The throw-back from the process of Westernisation into diverse forms of traditionalism in many developing countries only confirms our point how Westernisation (or pseudo- Westernisation) and traditionalism re-inforced each other. The challenge of traditionalism cannot be met through borrowed modernity i.e. pseudo-Westernisation.
It can only be met by grappling with the challenge of change on the plane of all-round innovation and creativity, with due regard especially to peasant interests. And this takes us to the role of the class structures of developing countries in thwarting the process of renewal in the realm of values.
The roots of unresolved value dilemmas in developing countries lie deep in their class structures. It should be remembered that these structures emerged not as a result of organic growth but as a consequence of forcible imposition from above, during the colonial period. They have continued though in a modified form even after the achievement of independence.
These class structures have been responsible for a deep schism between the upper and the lower classes. This schism has its ramifications in all spheres—the economic, the political, the social and the cultural. Since the days of colonialism the upper classes in countries like India have formed deep ties and allegiances with the upper classes of the western countries.
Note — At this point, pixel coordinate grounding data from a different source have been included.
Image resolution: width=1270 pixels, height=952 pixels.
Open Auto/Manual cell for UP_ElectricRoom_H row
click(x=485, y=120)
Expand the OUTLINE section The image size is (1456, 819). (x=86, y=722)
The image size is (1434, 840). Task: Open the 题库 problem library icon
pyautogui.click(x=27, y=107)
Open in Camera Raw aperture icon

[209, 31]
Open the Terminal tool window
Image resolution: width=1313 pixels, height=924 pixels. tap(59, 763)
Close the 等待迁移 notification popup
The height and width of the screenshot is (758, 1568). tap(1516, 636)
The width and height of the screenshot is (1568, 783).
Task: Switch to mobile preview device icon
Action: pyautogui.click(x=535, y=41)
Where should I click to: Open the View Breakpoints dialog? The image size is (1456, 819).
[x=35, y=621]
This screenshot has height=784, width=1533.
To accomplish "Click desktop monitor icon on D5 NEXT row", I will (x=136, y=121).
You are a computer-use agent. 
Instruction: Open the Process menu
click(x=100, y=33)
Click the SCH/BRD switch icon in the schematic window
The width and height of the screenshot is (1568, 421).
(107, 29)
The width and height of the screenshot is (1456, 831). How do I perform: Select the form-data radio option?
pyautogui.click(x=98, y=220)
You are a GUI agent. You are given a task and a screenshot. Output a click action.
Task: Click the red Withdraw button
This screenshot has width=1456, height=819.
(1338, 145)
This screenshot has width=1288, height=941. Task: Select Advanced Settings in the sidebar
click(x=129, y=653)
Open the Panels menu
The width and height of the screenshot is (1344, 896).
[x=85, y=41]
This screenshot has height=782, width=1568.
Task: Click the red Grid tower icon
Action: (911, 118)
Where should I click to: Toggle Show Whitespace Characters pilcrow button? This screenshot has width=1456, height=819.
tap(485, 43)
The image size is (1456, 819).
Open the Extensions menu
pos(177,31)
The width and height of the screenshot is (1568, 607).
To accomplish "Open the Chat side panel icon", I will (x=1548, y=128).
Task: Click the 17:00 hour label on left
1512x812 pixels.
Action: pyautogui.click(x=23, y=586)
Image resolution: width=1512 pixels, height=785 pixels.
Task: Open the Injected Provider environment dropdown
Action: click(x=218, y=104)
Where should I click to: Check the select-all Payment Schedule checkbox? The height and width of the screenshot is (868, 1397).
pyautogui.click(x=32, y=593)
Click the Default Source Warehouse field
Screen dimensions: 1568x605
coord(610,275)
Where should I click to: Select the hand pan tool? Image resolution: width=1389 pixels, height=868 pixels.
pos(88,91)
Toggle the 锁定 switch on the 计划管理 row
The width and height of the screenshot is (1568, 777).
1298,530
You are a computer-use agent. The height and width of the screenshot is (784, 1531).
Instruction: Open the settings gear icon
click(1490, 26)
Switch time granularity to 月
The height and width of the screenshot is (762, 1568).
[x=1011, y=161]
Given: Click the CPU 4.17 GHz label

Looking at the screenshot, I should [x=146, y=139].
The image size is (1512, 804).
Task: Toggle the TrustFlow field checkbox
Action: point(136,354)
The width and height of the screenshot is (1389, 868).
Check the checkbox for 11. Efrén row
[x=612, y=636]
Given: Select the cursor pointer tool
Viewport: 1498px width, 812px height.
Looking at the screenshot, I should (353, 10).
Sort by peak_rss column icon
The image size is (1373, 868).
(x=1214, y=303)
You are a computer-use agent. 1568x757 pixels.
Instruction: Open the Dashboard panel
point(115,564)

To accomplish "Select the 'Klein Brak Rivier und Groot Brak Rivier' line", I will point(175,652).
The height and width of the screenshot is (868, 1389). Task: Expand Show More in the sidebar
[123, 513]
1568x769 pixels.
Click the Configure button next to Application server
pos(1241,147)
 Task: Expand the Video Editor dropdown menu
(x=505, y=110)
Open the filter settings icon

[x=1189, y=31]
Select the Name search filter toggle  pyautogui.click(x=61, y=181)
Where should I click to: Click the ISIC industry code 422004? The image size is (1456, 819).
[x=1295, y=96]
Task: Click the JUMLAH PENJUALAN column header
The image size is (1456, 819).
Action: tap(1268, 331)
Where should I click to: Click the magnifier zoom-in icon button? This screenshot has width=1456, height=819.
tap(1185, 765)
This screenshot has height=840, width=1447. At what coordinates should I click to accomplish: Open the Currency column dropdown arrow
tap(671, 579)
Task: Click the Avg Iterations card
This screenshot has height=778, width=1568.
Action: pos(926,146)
Even when drawn into conflict with the dominant interests in the Western world in the course of the nationalist struggle, they have nursed the ambition of recreating a modified version of the Western society in their own countries. The dominant elites in countries like India have, therefore, seldom put into the forefront the question of a total ‘cultural revolution’. The value problem has in this way never been posed as the central problem of Indian renaissance by any school of thought, whether it be liberal, Marxist or Indian- traditionalist.
The elitist dream of creating a modified version of the Western society has, however, resulted only in producing grotesque caricatures in many developing countries. The experience of the last quarter century has shown that in these countries the bourgeois emerges as a lumpen bourgeois, the petty-bourgeois as a lumpen petty-bourgeois and the proletariat as a lumpen proletariat.
Transplanted social structures thus turn into the very negation of what they represented in their original milieu. Far from being the carriers of productive values and orientations, these classes turn into bulwarks of social parasitism. Even socialism in this social setting degenerates into vulgar socialism; it turns either into a naked pursuit of power, or a negative, even violent, reaction to deprivation.
A sharp break is therefore necessary from the colonial and neo-colonial tradition of identifying development with mechanical transplantation of institutions and cultures from the Western to non-Western setting. Abandoning the habit of continuously looking outwards, it is necessary now to look inwards and to move towards innovation of patterns and paths suited to one’s own total milieu.
The basic weakness of this mechanical transplantation is that it does not release the creativity of the most important social force in the developing countries viz. the peasantry. In fact, it causes the uprooting of peasants from old ways without integrating them into a new social framework. The peasants in all past models of development have been the object rather than the subject of social change.
Peasant interests have generally been sacrificed at the altar of the modernisation process. To repeat these patterns in agrarian countries like India is to invite disaster for millions; it also amounts to reducing modernisation into a destructive rather than a regenerative force for the peasantry, which still constitutes the backbone of ancient countries such as India.